The BBC’s producers must have had Anna Scher on speed dial for years.

Her famous theatre school always seemed to be the first port of call for the makers of much-loved shows such as EastEnders and Grange Hill.

Its roll call of graduates includes Martin Kemp, Sid Owen, Brooke Kinsella, Dexter Fletcher and Kathy Burke, to name just a handful.

But despite launching so many TV and film careers, Scher, who has just been honoured at the Women in Film and Television awards, is just as proud of the students who did not go on to find fame.

She said: “It’s lovely to see the successes of my pupils who are acting. But a lot of them go into nursing, teaching and other jobs, and that makes me just as proud. Not everybody wants to be an actor.”

Scher, who lives in Matilda Street, Barnsbury, was presented the Skillset Inspirational Women Award by one of her former pupils, actress and comic Kathy Burke, at a glitzy ceremony hosted by Miranda Hart on Friday, December 2.

“It was a lovely surprise, a pleasure and a privilege to receive it,” she said. “The fact it was presented by Kathy Burke was the icing on the cake.”

Asked why she feels she was given the award, she said: “I have taught from Islington to Israel, South Africa, Rwanda and India – in war torn and poor places all over the world – and run aids awareness workshops in Zimbabwe. Maybe that was something to do with it. I try to empower children to speak up and help give them a voice.”

It is more than 40 years since she started an after-school club at Ecclesbourne Primary School in Ecclesbourne Road, Islington. Birds of a Feather stars Linda Robson and Pauline Quirke were among the children who turned up to the first class in 1968. The drama school has since had homes in Barnsbury Road and now St Silas Church in Penton Street.

She puts much of her success down to her emphasis on improvisation. “The most important thing for an actor is believability,” she said. “People say they can spot an Anna Scher actor because they are so natural, and I’m sure they get that from improvisation. An actor also needs to have the three ‘hums’: humanity, humility and humour.”

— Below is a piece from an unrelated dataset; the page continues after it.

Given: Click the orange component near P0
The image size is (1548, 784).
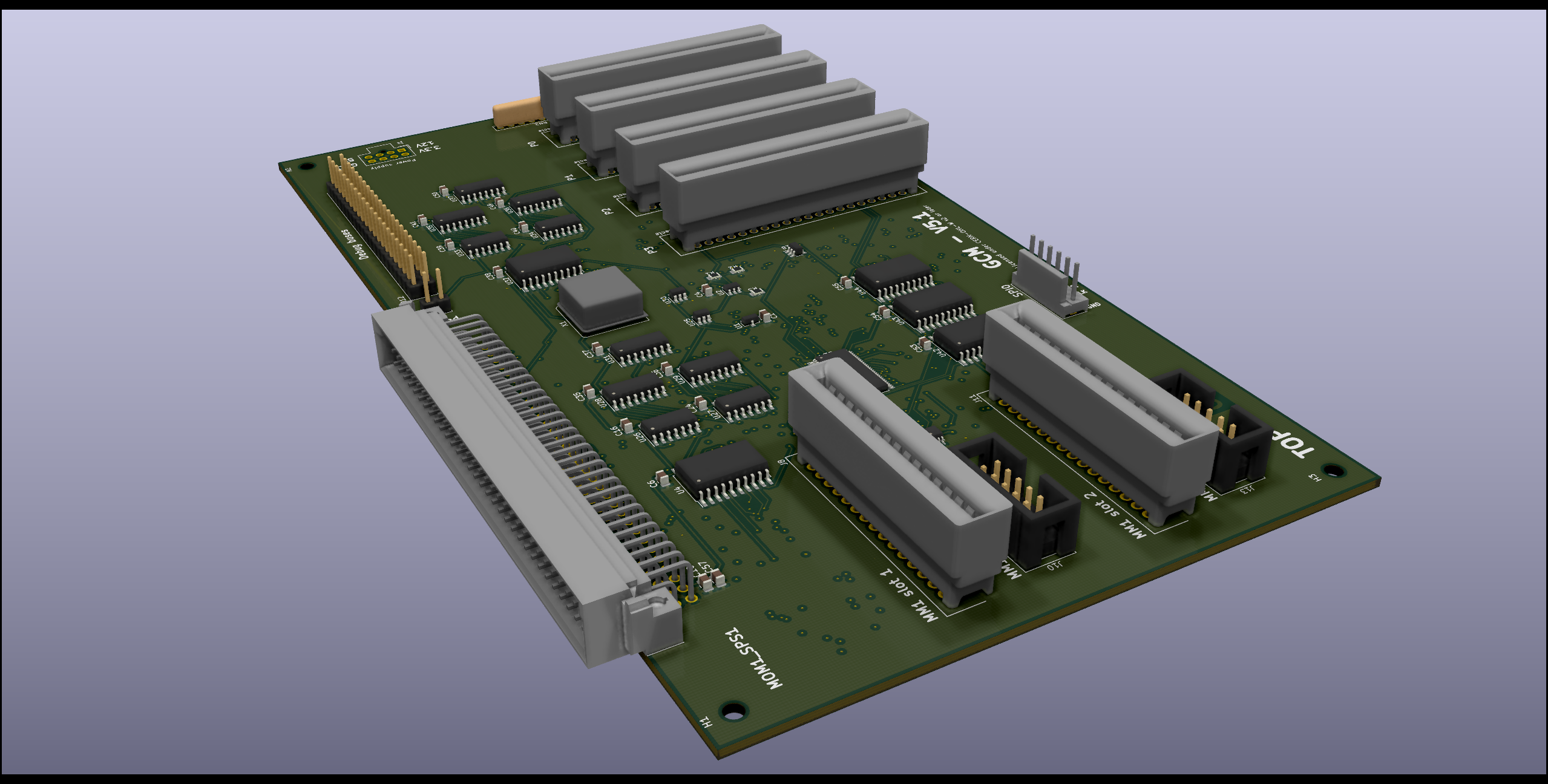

As well as inspiring generations of Islington’s youngsters, she has faced difficult times including a long battle with depression, which led her to lose control of the original theatre school and forced her to refound it. Reflecting on what inspires her, she revealed her biggest hero is not an actor, but Martin Luther King, whose late daughter Yolanda King once visited the school. She said: “She came and we played the ‘I have a dream’ speech and walked through the theatre to his voice. It was the most joyous moment in my life.”